LAWS(DLH)-1975-5-10

RASHID KHAN Vs. UNION OF INDIA

Decided On May 12, 1975
RASHID KHAN Appellant
V/S
UNION OF INDIA Respondents

JUDGEMENT

(1.) The order of Shri H.R. Nair seems to be vitiated by an error, apparent on the face of the record, because he observed that there was nothing on record to suggest that the notice under section 6 was ever served on the petitioner (respondent No. 4). It seems that: Shri Nair had not scrutinised the file carefully. The necessary facts which appear from the said file have been set out above and they show that the above-said view of Shri Nair is patently erroneous. He was probably under the impression, erroneously, the actual service on the present 4th respondent (petitioner before him) had to be proved. On the other hand, what the section and the Rules contemplate is that the notice should be "issued" and service was to be according to any one of the modes prescribed in Rule 11 in this case by ordinary post under Certificate of Posting. It is worth repeating that the Rule does not require actual service of the notice to be proved as a fact. $(8.)$ Shri Nair also committed another error ; this was also apparent on the face of the record because he thought that the non-evacuee interest also had been vested in the Custodian. He also relied on the decision of the Supreme Court in Abdul Hakim Khan v. Regional Settlement Commissioner AIR 1961 SC 1391 which held that the non-evacuee interest does not so vest in the Custodian. The proposition of law is not disputed but, as it is seesn from Annexures A and C, set out above., only 3/4th share, that of the evacuee alone, had been vested in the Custodian. This again has a bearing on the want of sufficient application of mind by Shri Nair to the questions which he had to consider, of the order of Shri Nair is quashed it would follow from that very premise that the further transfer of the property would also automatically fall to the ground even as when the order for sale of the property (passed by the Competent Officer) was set aside, the sale (by public auction) in favour of the petitioners also was held to automatically fall, by Shri Nair.

(2.) V.S. Deshpande, J. in Sewa Nand-v.
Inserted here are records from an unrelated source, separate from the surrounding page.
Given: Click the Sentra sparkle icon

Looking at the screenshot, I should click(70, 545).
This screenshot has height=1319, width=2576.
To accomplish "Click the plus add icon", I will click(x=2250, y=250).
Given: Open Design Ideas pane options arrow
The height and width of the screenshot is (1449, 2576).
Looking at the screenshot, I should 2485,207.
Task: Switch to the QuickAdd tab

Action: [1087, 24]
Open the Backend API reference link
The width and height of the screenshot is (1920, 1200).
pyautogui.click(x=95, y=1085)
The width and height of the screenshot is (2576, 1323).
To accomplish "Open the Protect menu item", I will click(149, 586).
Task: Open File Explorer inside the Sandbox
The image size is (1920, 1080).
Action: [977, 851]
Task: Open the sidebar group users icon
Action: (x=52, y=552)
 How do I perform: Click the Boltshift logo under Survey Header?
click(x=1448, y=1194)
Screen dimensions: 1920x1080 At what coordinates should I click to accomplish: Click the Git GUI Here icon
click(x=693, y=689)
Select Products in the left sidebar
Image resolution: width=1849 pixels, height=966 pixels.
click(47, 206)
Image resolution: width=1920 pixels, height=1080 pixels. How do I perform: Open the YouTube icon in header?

Appellate Officer 1973. PLR 106-1973 RLR 124 had an occasion to consider the question whether the Competent Officer was obliged of make an express offer of sale of the property to the non-evacuee incase of composite property under Rule 11 B (b) (i) and (ii) and held that it was for the Competent Officer to determine whether the non-evacuee co-sharer was not interested in purchasing the property. He could find this in various ways ; even lack of interest shown by non-evacuee would be enough. In such case the Competent Officer need not make any formal offer to the non-evacuee co-sharer and wait for his refusal because this was not the only manner in which the Competent Officer could find out such lack of interest by the non-evacuee co-sharer. What applies to the instant case would be however Rule 11 B(e) (i) but the language of both the provisions is nearly identical.

(3.) Recently I had occasion to consider the question whether there was any compulsion on the part of the Competent Officer to determine the value of the property in all circumstances, even in those cases where the concerned non-evacuee was nut interested in purchasing the property (vide Smt. Feroze Begum & Ors v. Appellate Officer C.W. No. 3 of 1971, decided on 25.4.75). The above case was argued before me by the same set of learned counsels, Shri P.N. Talwar and Shri M. Ahmed, though their roles were reversed in that case. It is needless for me to repeat here what I have stated therein regarding the scheme of the Act and the Rules in the matter of the Competent Officer selling composite property vis-a-vis the requirement of offering the same to the concerned non-evacuees.